Facades+ comes to Vancouver for the first time on May 21

The Facades+ conference series will come to Vancouver, Canada for the first time on May 21. For the event, The Architect’s Newspaper partnered with Perkins&Will’s Vancouver studio as co-chair firm, assembling a program which features the most sustainable and high performing projects in British Columbia and beyond.

DIALOG’s First Nation’s Health Authority
DIALOG’s First Nation’s Health Authority reinterprets Indigenous building practices, adapting them to design a state-of-the-art office complex. (Courtesy DIALOG)

Indigenous Envelopes: First Nations Health Authority

The day begins with a case study of DIALOG’s First Nations Health Authority in North Vancouver. Derived from the vernacular plank houses of the Coast Salish people, the design was executed using a post-and-beam timber structure. Kate Gerson and Ryan McClanaghan from DIALOG will delve into the technical details, covering fire-rating requirements and the coordination of the prefabrication process.

Stantec’s FortWhyte Alive Buffalo Crossing Visitor Center
Stantec’s FortWhyte Alive Buffalo Crossing Visitor Center is targeting passive house certification within Manitoba, a region known for its extreme climate. (Courtesy Stantec)
Marpole Community Center will be presented at Facades+ Vancouver
The Marpole Community Center has been designed to Passive House and LEED Gold specifications. (Courtesy Diamond Schmitt)

Architectural Solutions for High Performance Problems

The next session highlights two projects in Canada which have been designed to passive house specifications. Michael Banman from Stantec will present the Buffalo Crossing Community Center in Manitoba, while Caroline Inglis of Diamond Schmitt Architects will share the Marpole Community Center in Vancouver. The presentations will contrast the climatic conditions of the two sites, describing how weather-impacted design choices relate to insulation and energy performance.

Museum of Anthropology
RDH equipped Vancouvers Museum of Anthropology with new structural glass and skylights that will make the historic midcentury structure more resilient to earthquakes. (Xicotencatl/Wikimedia Commons/CC BY-SA 4.0)
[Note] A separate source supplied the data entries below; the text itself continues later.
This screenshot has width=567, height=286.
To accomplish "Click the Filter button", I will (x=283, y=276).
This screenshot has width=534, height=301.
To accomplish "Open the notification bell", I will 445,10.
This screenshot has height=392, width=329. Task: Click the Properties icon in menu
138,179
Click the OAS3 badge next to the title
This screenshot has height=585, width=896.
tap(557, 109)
Seismic Resiliency: The Museum of Anthropology

The Museum of Anthropology, designed by Arthur Erickson in the 1970s, is one of Vancouver’s most iconic modern structures. Brian Hubbs and Felix Weber of RDH Building Science will describe their work on a renovation of the museum, which has improved its resilience to earthquakes. The pair will be introduced by Nick Milkovich, principal at Milkovich Architects, who worked with Erickson in the ‘70s. The presentation will cover the design and installation of updated structural glass, as well as the replacement of skylights throughout the building. These changes were orchestrated in a manner that is respectful to Erickson’s original design.

rendering of Perkins&Will’s Gateway building
Perkins&Wills Gateway building is located at the entrance to the University of British Columbia’s campus—hence its name. (Courtesy Perkins&Will)
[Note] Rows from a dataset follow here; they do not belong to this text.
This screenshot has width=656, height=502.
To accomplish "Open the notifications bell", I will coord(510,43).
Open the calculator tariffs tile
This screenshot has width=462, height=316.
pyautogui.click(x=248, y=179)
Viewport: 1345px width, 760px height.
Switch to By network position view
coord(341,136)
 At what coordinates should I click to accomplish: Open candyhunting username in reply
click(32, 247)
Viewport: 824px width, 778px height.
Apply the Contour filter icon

Modular Prefab Facade from Design-Assist to Construction: UBC Gateway

The final presentation of the day will spotlight co-chair firm Perkins&Will’s Gateway project for the University of British Columbia. The building is on track to receive a number of high performance certifications and was designed from a hybrid structure of glulam, steel, and concrete. Importantly, the facade and structure were prefabricated off-site and designed through a comprehensive design-assist process which streamlined project efficiency and execution.